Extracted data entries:

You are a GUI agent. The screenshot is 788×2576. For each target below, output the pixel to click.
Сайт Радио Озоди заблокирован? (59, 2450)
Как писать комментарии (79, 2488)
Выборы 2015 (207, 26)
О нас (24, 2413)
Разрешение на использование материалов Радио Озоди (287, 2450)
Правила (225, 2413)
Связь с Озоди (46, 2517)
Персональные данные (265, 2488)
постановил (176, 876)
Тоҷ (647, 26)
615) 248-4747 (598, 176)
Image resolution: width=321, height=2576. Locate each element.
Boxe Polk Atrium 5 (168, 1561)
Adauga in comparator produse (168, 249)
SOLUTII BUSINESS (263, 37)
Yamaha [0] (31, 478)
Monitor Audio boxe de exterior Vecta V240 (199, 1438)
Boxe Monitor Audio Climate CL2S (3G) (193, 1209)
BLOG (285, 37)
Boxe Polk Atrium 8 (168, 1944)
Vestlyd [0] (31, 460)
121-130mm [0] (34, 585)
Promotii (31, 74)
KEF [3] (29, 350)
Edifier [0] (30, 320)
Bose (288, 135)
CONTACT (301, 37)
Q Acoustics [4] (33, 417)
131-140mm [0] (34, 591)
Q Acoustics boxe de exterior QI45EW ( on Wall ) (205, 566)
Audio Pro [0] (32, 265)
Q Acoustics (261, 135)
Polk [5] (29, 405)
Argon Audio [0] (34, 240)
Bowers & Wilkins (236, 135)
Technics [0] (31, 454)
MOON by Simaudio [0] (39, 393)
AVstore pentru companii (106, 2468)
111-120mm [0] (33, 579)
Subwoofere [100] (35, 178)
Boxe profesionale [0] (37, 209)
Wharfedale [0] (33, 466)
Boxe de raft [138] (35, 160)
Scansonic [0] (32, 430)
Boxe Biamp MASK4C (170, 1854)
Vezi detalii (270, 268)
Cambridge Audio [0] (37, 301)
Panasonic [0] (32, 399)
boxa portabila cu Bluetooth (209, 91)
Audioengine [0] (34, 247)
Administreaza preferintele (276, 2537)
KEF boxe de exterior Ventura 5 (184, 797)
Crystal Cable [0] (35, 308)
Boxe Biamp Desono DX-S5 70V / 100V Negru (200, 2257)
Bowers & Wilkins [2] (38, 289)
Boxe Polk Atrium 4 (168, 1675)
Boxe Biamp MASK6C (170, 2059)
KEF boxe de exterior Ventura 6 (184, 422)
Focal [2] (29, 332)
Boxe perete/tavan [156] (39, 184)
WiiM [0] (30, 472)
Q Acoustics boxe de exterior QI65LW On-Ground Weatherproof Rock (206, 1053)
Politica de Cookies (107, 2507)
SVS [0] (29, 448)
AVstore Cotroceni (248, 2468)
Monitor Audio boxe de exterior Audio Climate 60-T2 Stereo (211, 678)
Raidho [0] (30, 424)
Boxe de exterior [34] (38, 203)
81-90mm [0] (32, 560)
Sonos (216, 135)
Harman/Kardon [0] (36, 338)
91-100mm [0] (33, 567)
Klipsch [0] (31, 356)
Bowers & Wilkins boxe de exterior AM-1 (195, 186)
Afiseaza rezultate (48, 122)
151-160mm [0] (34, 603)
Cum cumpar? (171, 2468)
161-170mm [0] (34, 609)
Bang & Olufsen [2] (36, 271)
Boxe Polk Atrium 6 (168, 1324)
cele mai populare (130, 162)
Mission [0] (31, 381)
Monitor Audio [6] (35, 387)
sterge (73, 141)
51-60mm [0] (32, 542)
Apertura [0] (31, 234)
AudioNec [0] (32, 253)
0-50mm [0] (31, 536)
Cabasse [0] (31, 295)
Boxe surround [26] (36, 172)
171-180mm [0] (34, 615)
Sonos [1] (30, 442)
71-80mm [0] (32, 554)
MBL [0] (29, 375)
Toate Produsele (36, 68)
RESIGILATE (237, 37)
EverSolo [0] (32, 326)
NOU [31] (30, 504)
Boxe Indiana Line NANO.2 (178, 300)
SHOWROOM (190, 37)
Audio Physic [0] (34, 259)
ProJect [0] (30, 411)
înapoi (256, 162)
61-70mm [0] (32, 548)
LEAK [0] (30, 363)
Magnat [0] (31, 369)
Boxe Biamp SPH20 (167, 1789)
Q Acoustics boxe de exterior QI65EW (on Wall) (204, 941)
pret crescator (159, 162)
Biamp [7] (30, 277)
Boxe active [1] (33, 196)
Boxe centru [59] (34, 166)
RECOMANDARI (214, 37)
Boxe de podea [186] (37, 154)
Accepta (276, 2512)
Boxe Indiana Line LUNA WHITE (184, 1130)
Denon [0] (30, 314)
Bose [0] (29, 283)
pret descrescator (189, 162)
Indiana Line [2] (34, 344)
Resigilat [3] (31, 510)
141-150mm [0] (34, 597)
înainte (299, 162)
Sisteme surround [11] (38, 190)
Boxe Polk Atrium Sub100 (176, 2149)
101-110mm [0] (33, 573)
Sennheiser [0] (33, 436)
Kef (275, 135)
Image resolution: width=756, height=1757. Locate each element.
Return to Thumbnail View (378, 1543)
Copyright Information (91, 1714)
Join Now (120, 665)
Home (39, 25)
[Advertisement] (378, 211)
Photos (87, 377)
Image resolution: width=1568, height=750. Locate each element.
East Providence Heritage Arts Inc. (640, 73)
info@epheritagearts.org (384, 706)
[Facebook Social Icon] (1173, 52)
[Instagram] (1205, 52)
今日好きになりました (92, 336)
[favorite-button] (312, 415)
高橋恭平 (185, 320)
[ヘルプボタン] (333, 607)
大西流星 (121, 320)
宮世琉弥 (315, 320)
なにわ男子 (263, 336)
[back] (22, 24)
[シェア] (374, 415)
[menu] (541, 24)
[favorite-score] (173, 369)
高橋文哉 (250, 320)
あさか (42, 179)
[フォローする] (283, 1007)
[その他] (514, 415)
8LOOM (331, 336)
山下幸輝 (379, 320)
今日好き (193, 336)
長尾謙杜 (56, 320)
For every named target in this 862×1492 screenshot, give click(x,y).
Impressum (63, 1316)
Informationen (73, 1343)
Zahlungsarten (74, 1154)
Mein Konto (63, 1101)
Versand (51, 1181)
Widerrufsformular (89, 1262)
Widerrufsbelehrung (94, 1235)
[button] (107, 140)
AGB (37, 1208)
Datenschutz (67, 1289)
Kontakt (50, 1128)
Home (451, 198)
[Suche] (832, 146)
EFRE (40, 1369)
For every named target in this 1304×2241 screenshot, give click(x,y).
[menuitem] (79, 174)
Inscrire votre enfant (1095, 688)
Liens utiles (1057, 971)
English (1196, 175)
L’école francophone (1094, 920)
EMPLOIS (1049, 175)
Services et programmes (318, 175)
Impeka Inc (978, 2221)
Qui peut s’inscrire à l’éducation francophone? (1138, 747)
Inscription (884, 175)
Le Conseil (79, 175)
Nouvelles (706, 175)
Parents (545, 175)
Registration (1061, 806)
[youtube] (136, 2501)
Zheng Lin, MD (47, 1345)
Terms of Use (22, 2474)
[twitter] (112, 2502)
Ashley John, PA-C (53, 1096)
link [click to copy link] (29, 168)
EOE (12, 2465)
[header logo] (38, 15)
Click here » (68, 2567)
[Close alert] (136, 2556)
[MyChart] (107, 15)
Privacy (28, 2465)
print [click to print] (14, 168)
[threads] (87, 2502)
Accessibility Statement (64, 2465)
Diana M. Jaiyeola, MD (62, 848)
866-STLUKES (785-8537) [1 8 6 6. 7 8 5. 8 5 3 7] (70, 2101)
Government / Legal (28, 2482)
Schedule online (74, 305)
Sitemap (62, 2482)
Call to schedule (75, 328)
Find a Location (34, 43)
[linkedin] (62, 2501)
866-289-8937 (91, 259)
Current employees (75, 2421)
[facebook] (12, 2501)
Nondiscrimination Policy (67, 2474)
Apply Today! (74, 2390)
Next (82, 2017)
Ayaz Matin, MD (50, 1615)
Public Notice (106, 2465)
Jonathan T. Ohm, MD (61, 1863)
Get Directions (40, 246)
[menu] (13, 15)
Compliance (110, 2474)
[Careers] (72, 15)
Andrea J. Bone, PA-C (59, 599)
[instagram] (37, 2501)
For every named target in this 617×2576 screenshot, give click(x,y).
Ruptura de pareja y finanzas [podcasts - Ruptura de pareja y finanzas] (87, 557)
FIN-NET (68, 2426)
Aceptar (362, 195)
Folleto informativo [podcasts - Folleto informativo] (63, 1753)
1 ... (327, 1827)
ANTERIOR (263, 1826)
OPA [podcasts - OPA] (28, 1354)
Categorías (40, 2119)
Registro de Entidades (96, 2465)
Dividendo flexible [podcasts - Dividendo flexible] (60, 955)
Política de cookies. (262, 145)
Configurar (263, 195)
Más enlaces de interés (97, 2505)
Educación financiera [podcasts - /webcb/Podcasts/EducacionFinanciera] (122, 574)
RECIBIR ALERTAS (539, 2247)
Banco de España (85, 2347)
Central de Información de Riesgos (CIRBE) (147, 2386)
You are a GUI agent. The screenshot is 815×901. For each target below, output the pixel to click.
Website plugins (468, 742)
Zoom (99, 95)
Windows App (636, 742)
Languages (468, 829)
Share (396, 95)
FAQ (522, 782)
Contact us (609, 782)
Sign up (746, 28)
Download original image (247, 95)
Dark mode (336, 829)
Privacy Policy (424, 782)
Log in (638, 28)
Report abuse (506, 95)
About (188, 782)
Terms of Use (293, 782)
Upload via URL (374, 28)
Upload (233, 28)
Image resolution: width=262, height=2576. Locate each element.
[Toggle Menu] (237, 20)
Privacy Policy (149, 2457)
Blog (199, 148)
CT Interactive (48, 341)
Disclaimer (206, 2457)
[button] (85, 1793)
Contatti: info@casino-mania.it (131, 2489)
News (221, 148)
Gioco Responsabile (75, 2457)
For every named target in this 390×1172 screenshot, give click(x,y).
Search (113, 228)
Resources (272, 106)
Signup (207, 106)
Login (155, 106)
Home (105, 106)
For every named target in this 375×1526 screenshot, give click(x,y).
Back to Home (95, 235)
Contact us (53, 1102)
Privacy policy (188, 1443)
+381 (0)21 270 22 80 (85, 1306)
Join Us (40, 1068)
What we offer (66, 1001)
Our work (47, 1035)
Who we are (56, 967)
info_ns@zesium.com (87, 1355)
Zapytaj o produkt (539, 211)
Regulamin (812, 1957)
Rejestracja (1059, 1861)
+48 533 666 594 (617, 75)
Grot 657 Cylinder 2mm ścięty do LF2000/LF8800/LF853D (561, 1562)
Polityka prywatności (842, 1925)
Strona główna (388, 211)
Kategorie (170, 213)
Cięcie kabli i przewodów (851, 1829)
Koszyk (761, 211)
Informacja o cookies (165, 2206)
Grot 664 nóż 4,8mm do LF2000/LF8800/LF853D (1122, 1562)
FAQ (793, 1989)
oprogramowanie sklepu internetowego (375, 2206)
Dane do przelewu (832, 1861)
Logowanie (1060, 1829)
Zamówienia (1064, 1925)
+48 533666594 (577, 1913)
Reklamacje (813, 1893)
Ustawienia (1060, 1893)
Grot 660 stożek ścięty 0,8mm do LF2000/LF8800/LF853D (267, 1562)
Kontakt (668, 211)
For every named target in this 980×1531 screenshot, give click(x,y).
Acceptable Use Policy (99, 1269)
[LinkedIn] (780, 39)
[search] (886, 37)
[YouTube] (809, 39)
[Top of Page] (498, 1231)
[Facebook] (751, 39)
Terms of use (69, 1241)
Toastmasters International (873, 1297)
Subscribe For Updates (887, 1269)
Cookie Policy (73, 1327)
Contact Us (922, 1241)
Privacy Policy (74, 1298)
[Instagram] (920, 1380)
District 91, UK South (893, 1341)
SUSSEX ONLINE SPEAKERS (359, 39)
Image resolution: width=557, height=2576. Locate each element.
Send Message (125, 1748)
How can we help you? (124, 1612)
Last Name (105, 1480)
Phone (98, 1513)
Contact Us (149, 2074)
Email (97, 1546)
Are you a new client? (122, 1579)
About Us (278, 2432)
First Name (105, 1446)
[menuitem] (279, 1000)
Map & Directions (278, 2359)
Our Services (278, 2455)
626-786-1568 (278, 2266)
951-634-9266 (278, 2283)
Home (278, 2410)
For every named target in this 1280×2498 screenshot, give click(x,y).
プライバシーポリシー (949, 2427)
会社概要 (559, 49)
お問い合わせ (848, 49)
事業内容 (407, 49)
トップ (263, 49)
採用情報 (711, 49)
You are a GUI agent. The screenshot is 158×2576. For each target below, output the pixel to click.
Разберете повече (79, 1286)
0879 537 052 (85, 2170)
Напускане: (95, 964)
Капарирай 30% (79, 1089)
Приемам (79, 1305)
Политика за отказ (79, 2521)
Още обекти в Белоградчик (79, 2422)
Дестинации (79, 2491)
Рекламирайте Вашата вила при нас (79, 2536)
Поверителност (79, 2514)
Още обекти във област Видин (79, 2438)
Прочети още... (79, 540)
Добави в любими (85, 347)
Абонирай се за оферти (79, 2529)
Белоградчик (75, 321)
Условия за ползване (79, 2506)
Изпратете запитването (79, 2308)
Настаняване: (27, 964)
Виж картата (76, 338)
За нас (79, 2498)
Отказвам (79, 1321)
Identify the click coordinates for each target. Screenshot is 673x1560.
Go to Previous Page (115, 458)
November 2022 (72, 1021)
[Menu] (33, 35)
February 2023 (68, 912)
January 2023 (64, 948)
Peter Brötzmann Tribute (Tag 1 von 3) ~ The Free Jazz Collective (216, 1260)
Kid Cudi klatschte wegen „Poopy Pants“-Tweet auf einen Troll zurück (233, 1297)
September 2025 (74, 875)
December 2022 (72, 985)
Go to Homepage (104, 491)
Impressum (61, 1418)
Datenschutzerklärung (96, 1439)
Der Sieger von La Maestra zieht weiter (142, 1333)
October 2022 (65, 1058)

#### Task requirements
Repeat the lines of the listing from the line containing "Find a Location (34, 43)" through the line containing "What we offer (66, 1001)", inclusive.

#### The completed task
Find a Location (34, 43)
[linkedin] (62, 2501)
866-289-8937 (91, 259)
Current employees (75, 2421)
[facebook] (12, 2501)
Nondiscrimination Policy (67, 2474)
Apply Today! (74, 2390)
Next (82, 2017)
Ayaz Matin, MD (50, 1615)
Public Notice (106, 2465)
Jonathan T. Ohm, MD (61, 1863)
Get Directions (40, 246)
[menu] (13, 15)
Compliance (110, 2474)
[Careers] (72, 15)
Andrea J. Bone, PA-C (59, 599)
[instagram] (37, 2501)
For every named target in this 617×2576 screenshot, give click(x,y).
Ruptura de pareja y finanzas [podcasts - Ruptura de pareja y finanzas] (87, 557)
FIN-NET (68, 2426)
Aceptar (362, 195)
Folleto informativo [podcasts - Folleto informativo] (63, 1753)
1 ... (327, 1827)
ANTERIOR (263, 1826)
OPA [podcasts - OPA] (28, 1354)
Categorías (40, 2119)
Registro de Entidades (96, 2465)
Dividendo flexible [podcasts - Dividendo flexible] (60, 955)
Política de cookies. (262, 145)
Configurar (263, 195)
Más enlaces de interés (97, 2505)
Educación financiera [podcasts - /webcb/Podcasts/EducacionFinanciera] (122, 574)
RECIBIR ALERTAS (539, 2247)
Banco de España (85, 2347)
Central de Información de Riesgos (CIRBE) (147, 2386)
You are a GUI agent. The screenshot is 815×901. For each target below, output the pixel to click.
Website plugins (468, 742)
Zoom (99, 95)
Windows App (636, 742)
Languages (468, 829)
Share (396, 95)
FAQ (522, 782)
Contact us (609, 782)
Sign up (746, 28)
Download original image (247, 95)
Dark mode (336, 829)
Privacy Policy (424, 782)
Log in (638, 28)
Report abuse (506, 95)
About (188, 782)
Terms of Use (293, 782)
Upload via URL (374, 28)
Upload (233, 28)
Image resolution: width=262, height=2576. Locate each element.
[Toggle Menu] (237, 20)
Privacy Policy (149, 2457)
Blog (199, 148)
CT Interactive (48, 341)
Disclaimer (206, 2457)
[button] (85, 1793)
Contatti: info@casino-mania.it (131, 2489)
News (221, 148)
Gioco Responsabile (75, 2457)
For every named target in this 390×1172 screenshot, give click(x,y).
Search (113, 228)
Resources (272, 106)
Signup (207, 106)
Login (155, 106)
Home (105, 106)
For every named target in this 375×1526 screenshot, give click(x,y).
Back to Home (95, 235)
Contact us (53, 1102)
Privacy policy (188, 1443)
+381 (0)21 270 22 80 (85, 1306)
Join Us (40, 1068)
What we offer (66, 1001)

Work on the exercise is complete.